What to work on: Rewrite every one of these entries with "image size" changed to "screen size" and everything else left the same. Leave the pictures out of your version.

Given records:

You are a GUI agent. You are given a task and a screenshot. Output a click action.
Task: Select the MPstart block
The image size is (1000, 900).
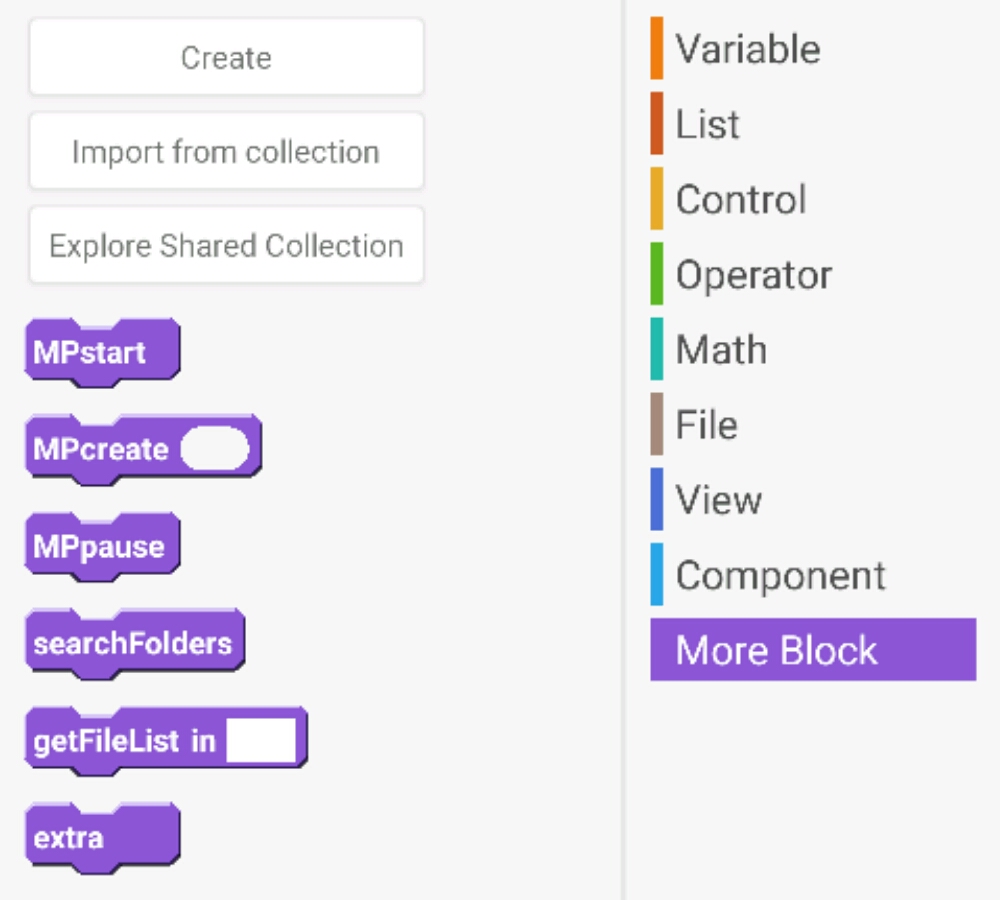click(90, 353)
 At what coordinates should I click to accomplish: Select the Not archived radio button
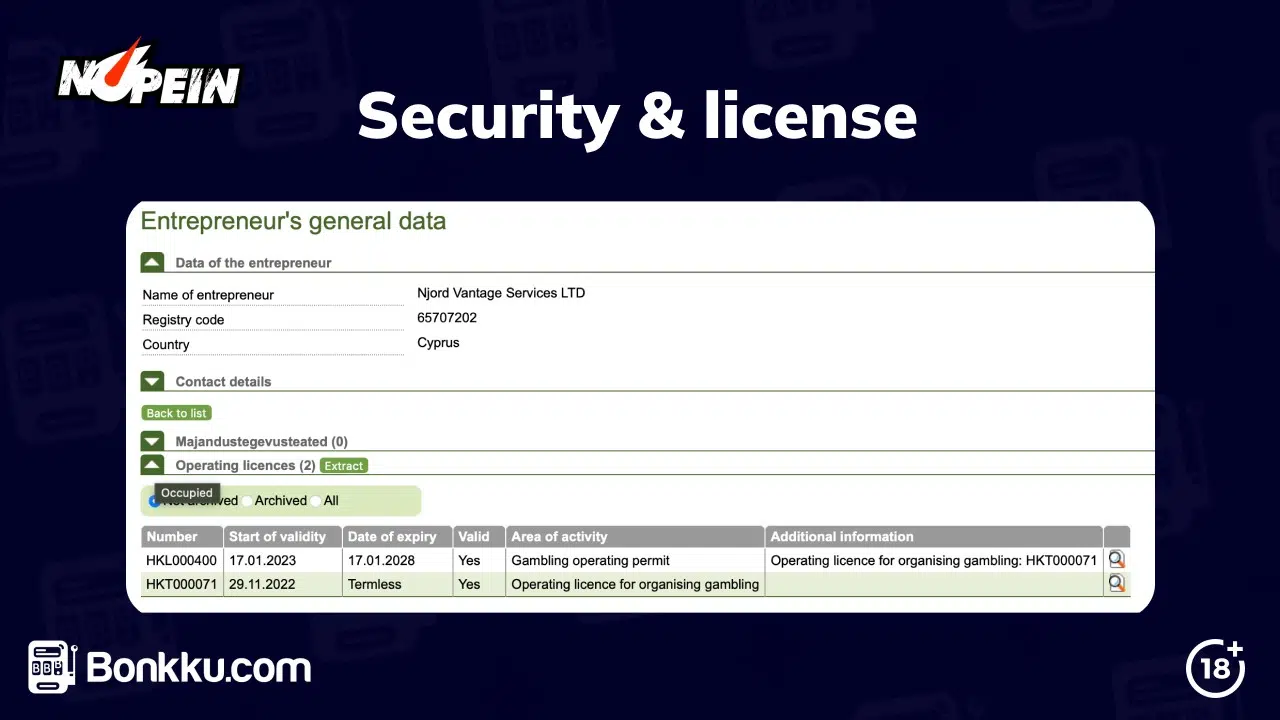coord(153,500)
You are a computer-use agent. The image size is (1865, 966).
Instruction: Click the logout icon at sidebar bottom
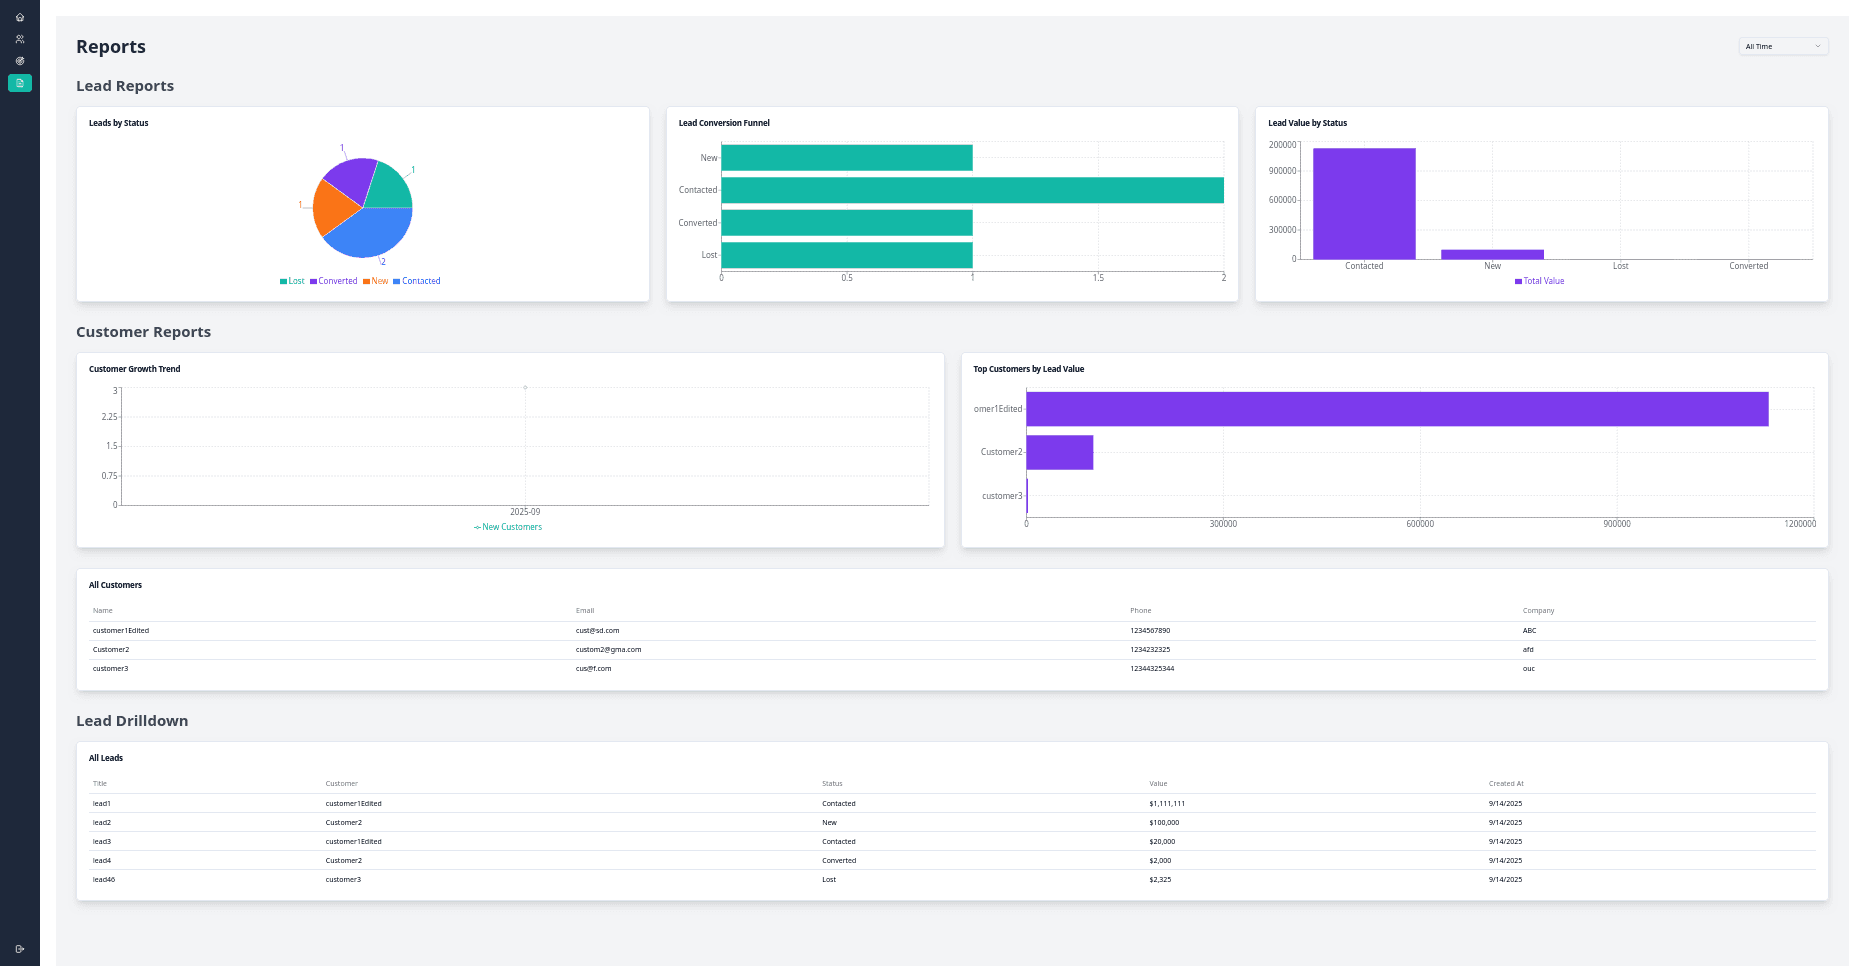click(20, 949)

Solved problem:
You are a GUI agent. You are given a task and a screenshot. Output a click action.
Task: Select the MPstart block
The screen size is (1000, 900).
click(90, 353)
 At what coordinates should I click to accomplish: Select the Not archived radio button
coord(153,500)
You are a computer-use agent. The screen size is (1865, 966).
Instruction: Click the logout icon at sidebar bottom
click(20, 949)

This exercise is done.